Each entry is to be given again precisely, and no picture may be carried over.

————

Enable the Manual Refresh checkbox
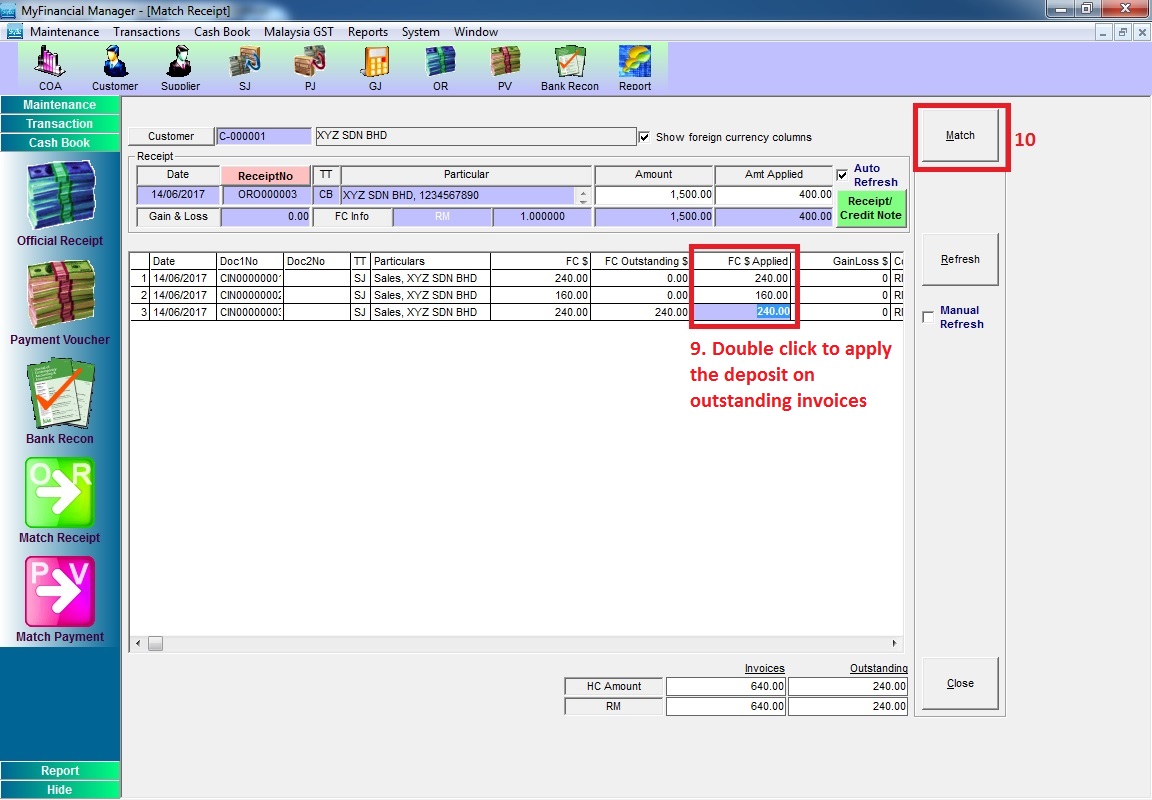1152x800 pixels. (x=928, y=317)
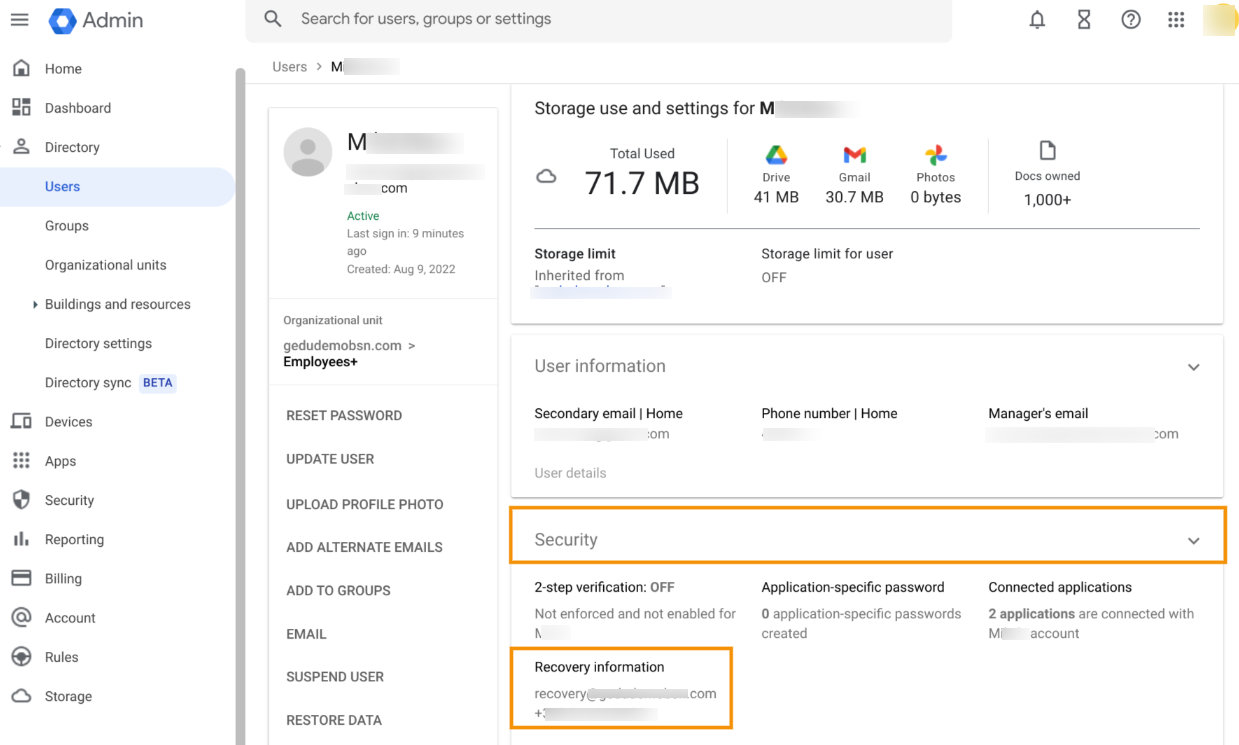Screen dimensions: 1239x745
Task: Collapse the User information section
Action: point(1193,367)
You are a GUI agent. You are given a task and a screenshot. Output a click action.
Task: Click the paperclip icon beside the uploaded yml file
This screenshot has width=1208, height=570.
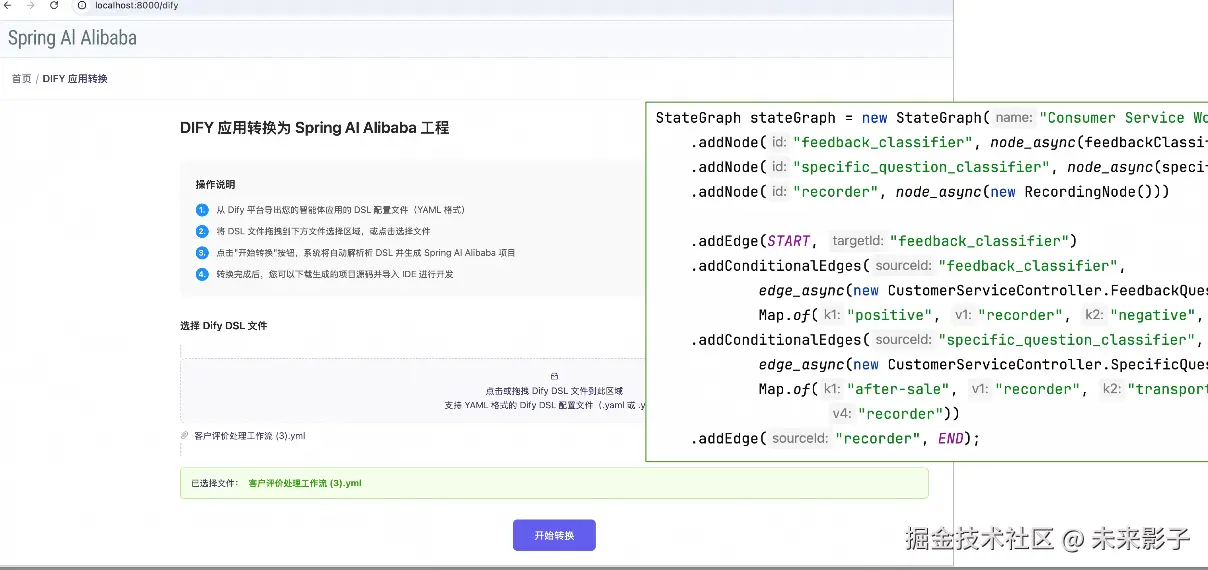[x=184, y=435]
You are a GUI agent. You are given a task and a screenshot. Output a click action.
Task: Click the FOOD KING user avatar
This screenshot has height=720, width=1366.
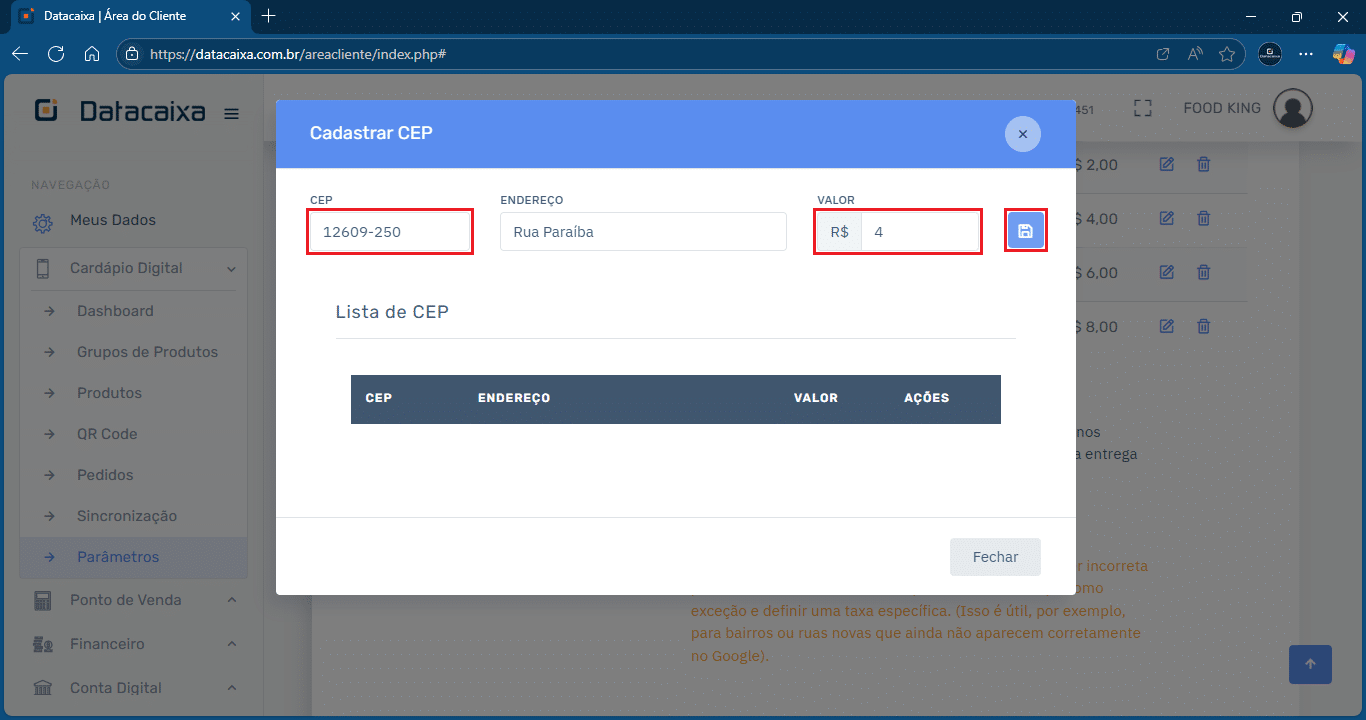(1292, 108)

————

- Task response -
Enable the Manual Refresh checkbox
1152x800 pixels. (x=928, y=317)
Screen dimensions: 1239x745
Task: Collapse the User information section
Action: point(1193,367)
You are a GUI agent. You are given a task and a screenshot. Output a click action.
Task: Click the paperclip icon beside the uploaded yml file
This screenshot has width=1208, height=570.
[x=184, y=435]
You are a GUI agent. You are given a task and a screenshot. Output a click action.
Task: Click the FOOD KING user avatar
This screenshot has height=720, width=1366.
(1292, 108)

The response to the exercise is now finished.